Models the members can copy

That does not, however, mean that the District Apostle will necessarily be taken to an official church building. Not even every tenth congregation has its own church building. Often the congregations gather in someone’s home or in the courtyard. Often the members build their own churches. In the beginning, the churches were built using palm leaves, but in the meantime the members are building solid churches.

“Anything else is financially just not feasible,” the District Apostle says. Even though the financial resources of the District Church are limited, some assistance is available: “We have built some models that are not too expensive and that the members can copy and build.”

Location planning with aerial images

To build these churches the members make and fire the mud bricks themselves. If they buy cement, they can make real solid bricks. If the Church supplies building material it is usually in the form of iron sheets and metal doors. Wooden doors are out of the question, because the termites have a voracious appetite for wood.

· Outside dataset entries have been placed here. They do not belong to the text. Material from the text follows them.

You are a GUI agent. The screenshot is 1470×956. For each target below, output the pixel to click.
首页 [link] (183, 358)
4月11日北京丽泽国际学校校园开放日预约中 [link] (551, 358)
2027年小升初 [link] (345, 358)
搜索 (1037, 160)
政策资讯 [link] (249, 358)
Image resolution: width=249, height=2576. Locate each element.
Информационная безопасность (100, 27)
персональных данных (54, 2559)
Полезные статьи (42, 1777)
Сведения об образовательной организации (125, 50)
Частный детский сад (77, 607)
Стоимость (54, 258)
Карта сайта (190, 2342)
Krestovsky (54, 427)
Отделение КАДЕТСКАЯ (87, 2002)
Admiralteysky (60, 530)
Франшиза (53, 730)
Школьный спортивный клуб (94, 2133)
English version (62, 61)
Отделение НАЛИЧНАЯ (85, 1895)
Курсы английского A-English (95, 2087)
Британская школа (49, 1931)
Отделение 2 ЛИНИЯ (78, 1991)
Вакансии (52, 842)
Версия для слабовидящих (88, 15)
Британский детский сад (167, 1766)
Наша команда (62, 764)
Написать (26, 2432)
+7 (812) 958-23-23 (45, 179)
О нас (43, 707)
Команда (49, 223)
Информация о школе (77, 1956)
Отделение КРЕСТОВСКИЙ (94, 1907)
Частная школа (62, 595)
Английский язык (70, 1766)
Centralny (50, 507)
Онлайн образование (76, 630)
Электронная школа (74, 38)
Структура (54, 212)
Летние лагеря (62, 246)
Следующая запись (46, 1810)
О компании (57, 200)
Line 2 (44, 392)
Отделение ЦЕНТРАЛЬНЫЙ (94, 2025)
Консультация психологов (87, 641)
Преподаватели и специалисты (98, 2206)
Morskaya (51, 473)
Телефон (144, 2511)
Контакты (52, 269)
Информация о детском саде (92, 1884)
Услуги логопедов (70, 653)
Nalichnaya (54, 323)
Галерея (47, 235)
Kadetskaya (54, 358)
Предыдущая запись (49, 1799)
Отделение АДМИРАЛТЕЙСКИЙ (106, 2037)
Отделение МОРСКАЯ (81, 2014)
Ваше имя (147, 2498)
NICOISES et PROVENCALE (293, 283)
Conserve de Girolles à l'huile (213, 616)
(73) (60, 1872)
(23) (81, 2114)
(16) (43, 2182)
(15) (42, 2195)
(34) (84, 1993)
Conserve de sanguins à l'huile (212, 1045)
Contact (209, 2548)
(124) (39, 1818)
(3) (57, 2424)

Any church buildings that are constructed under the direction of the Church administration are central churches. They have a seating capacity of seven hundred to a thousand, and their location is often determined using aerial images from Google Earth. “Every church has a circle around it, denoting one kilometre. It is our goal that the members do not have more than one kilometre to walk to the next central church,” the District Apostle says.

Midweek services at the crack of dawn

Divine services are celebrated on Sundays and Wednesdays. The midweek service begins at five o’clock in the evening. Services definitely do not last more than an hour. Darkness falls quickly and electricity is spotty or non-existent.

Eighty per cent of the congregations, however, come together for divine service at six or seven o’clock in the morning. It is easier for the brothers and sisters to go to the fields or into the city afterwards. Many could never make it back from town or the fields in time for the evening service.

“The people have to scrounge for a living,” District Apostle Deppner says. “They make time to go to church.”


Three divine services in three days—this is what the Chief Apostle’s schedule says for this coming weekend. On Friday, 8 December 2017, he will begin by celebrating a divine service for ministers in Kinshasa. On Saturday, the Chief Apostle will be in Gemena, about a thousand kilometres north-west of Kinshasa, to conduct a service for the members there. The highlight and final point on his agenda is in Kinshasa: a children’s service that will be broadcast on national television.